Ausgabe 05/2020
Nächster Halt Tarifvertrag
Die Beschäftigten in den sogenannten systemrelevanten Berufen tragen eine große Verantwortung. Sie halten unsere Gesellschaft am Laufen. Ohne sie geht so gut wie nichts. Das hat die aktuelle Krise deutlich gezeigt. Dementsprechend werden sie fair bezahlt und arbeiten unter guten Arbeitsbedingungen.

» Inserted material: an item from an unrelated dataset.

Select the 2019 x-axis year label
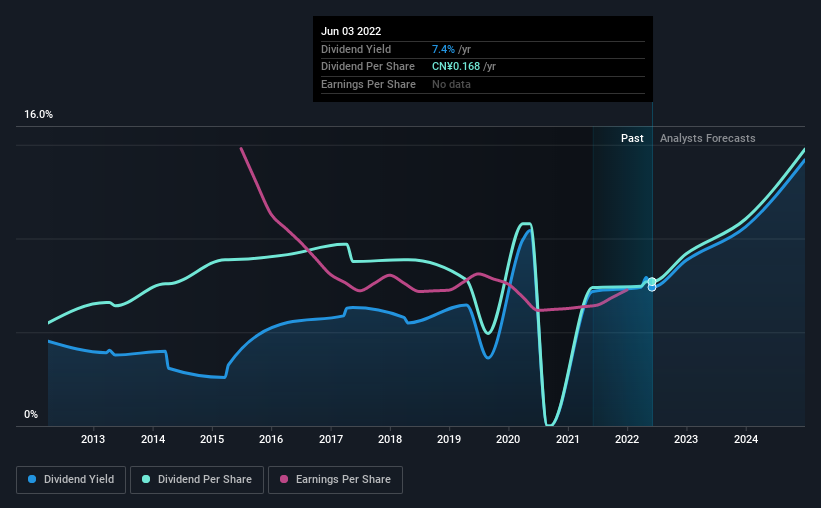Image resolution: width=821 pixels, height=508 pixels. [x=449, y=439]
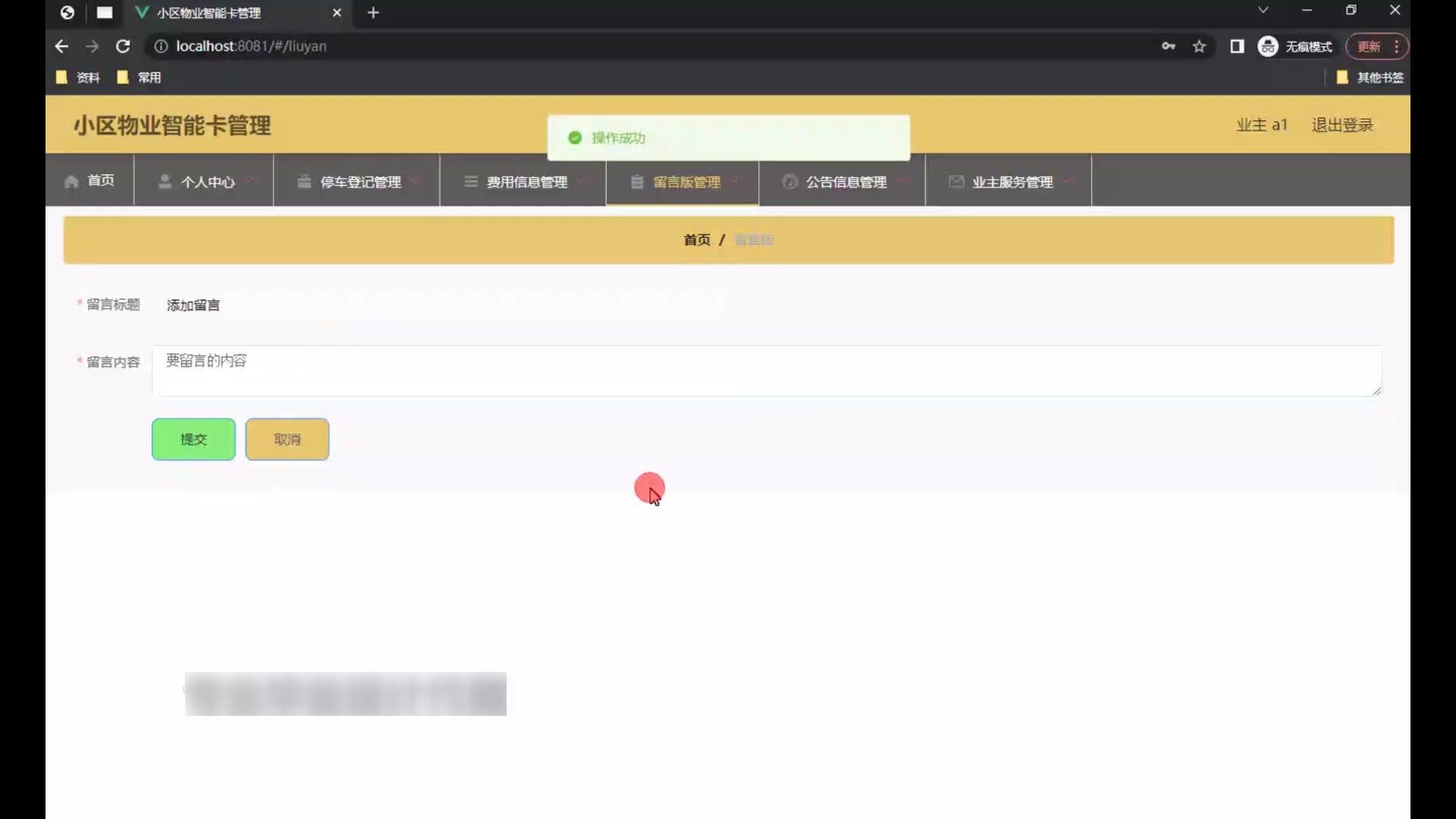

Könnte man meinen. Doch die Realität sieht anders aus. Ob im Einzelhandel, in der Ver- und Entsorgung, der Logistik oder im öffentlichen Nahverkehr – das Label systemrelevant bedeutet dort oft: niedrige Löhne, wenig Anerkennung und eine dünne Personaldecke. Das Gleiche gilt für die Kranken- und Altenpflege sowie für die Reinigungsdienste in diesen Häusern. Laut dem Bundesministerium für Arbeit und Soziales gelten auch der öffentliche Dienst, die Sozial- und Erziehungsdienste und die Behindertenhilfe als systemrelevante Bereiche. Welche Berufe aus diesen Bereichen als unverzichtbar eingestuft werden, legen die einzelnen Bundesländer fest.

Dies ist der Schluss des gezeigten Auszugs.